# TEXTAUSZUG
======

Das Erstgericht wies den Sicherungsantrag ab.

Das Telegramm lenke nur die Aufmerksamkeit auf den ihm folgenden Brief; es schaffe keine psychische Ausnahmesituation. Wer an der Werbung nicht interessiert sei, brauche sie, anders als bei der Telefonwerbung, nicht abzuwehren, sondern könne sich damit begnügen, den folgenden Brief zu ignorieren. Daß mit diesem Brief zu einer Werbeveranstaltung eingeladen werde, sei offenkundig. Zu erkennen sei auch, daß der Veranstalter den Termin erst nach Erhalt der Gästeliste fixieren werde. Ein moralischer Druck, teilzunehmen oder abzusagen, werde nicht ausgeübt.

======

# AUFGABEN
(1) Wie entschied das Erstgericht laut dem Auszug zum Sicherungsantrag über diesen Antrag?
(2) Nenne sämtliche Wörter im Auszug zum Sicherungsantrag, in denen „Werbung“ oder „Werbe“ vorkommt.
(3) Bitte führe den Auszug zum Sicherungsantrag im Anschluss an seinen letzten Satz weiter.
Die anschließenden Einträge sind davon getrenntes Material.

# BEREITGESTELLTE ANGABEN
======

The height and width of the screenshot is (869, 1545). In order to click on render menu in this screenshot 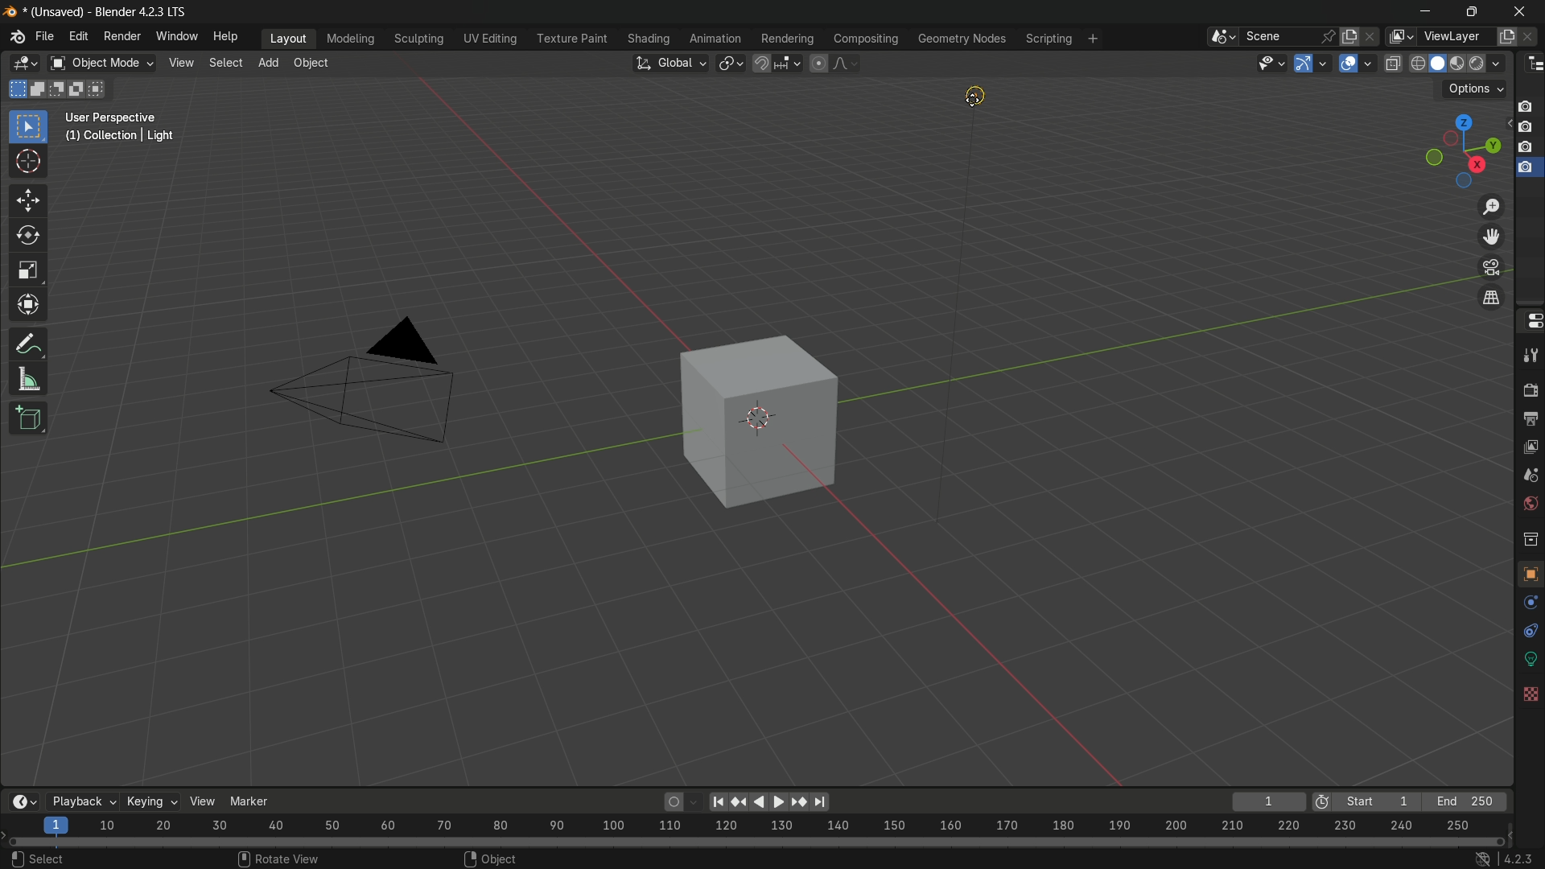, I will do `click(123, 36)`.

======

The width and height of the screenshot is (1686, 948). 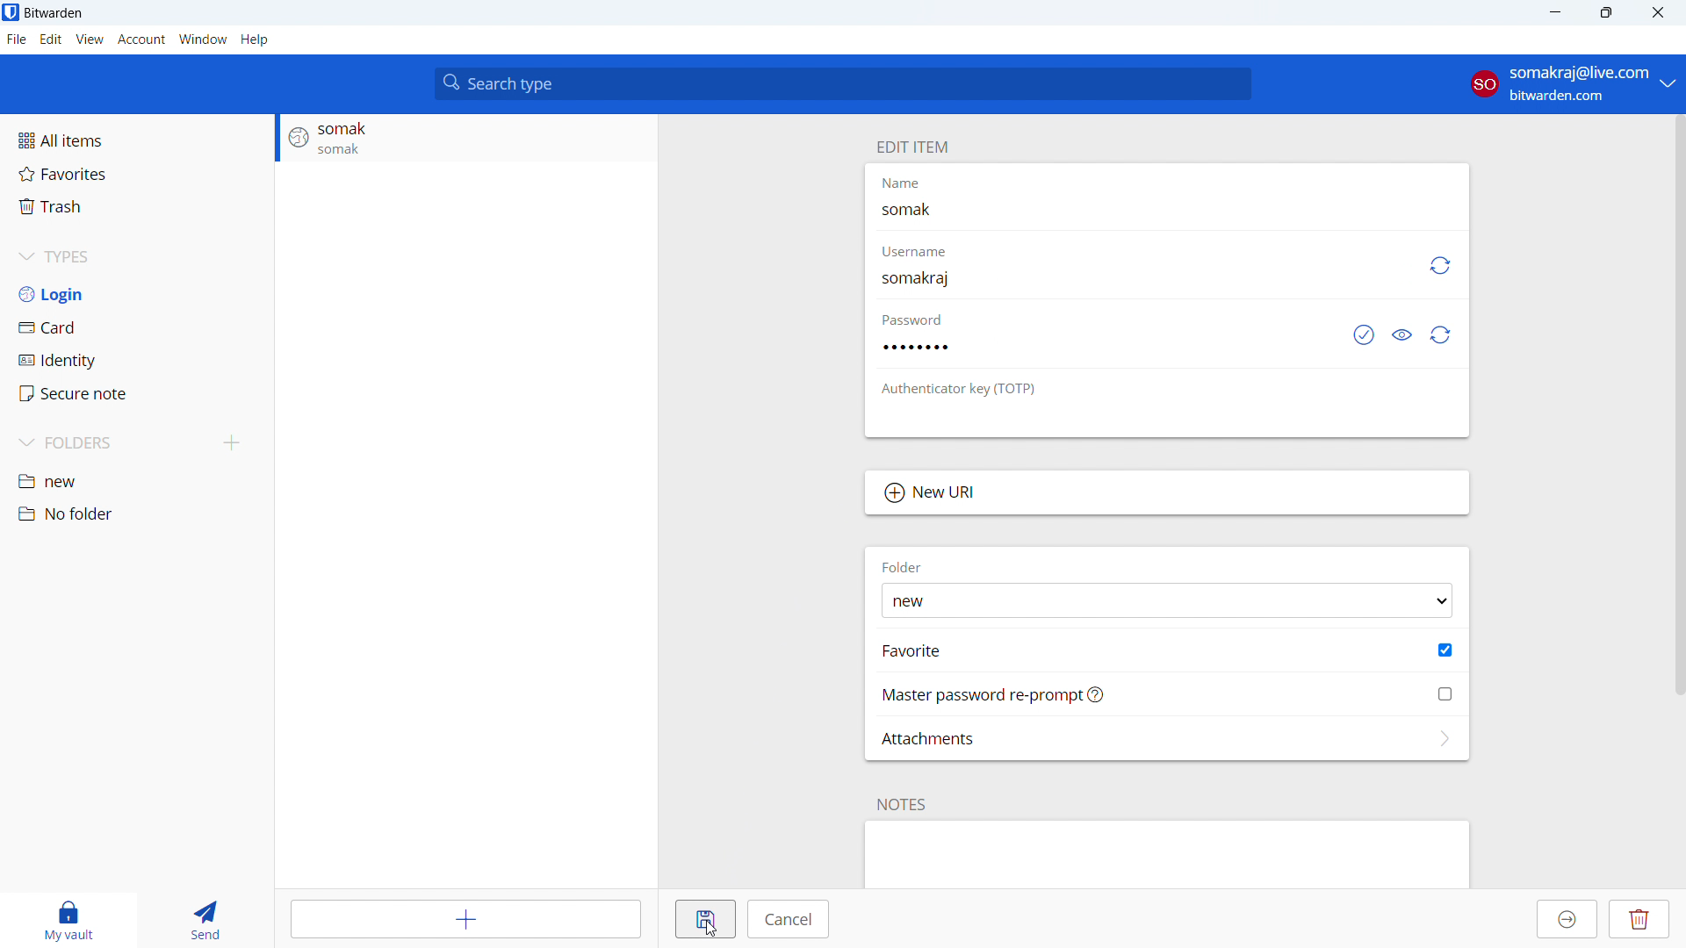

======

# LÖSUNGEN
(1) Das Erstgericht wies den Sicherungsantrag ab.

(2) Werbung, Telefonwerbung, Werbeveranstaltung

(3)
Das Rekursgericht änderte die Entscheidung des Erstgerichtes dahin ab, daß es der Beklagten jede Art von Werbung von Privatpersonen, mit denen keine Geschäftsverbindung besteht, durch Versendung von Telegrammen verbot. Im übrigen bestätigte es die Entscheidung des Erstgerichtes. Das Rekursgericht sprach aus, daß der Wert des Entscheidungsgegenstandes S 50.000,-- übersteige und der Revisionsrekurs zulässig sei.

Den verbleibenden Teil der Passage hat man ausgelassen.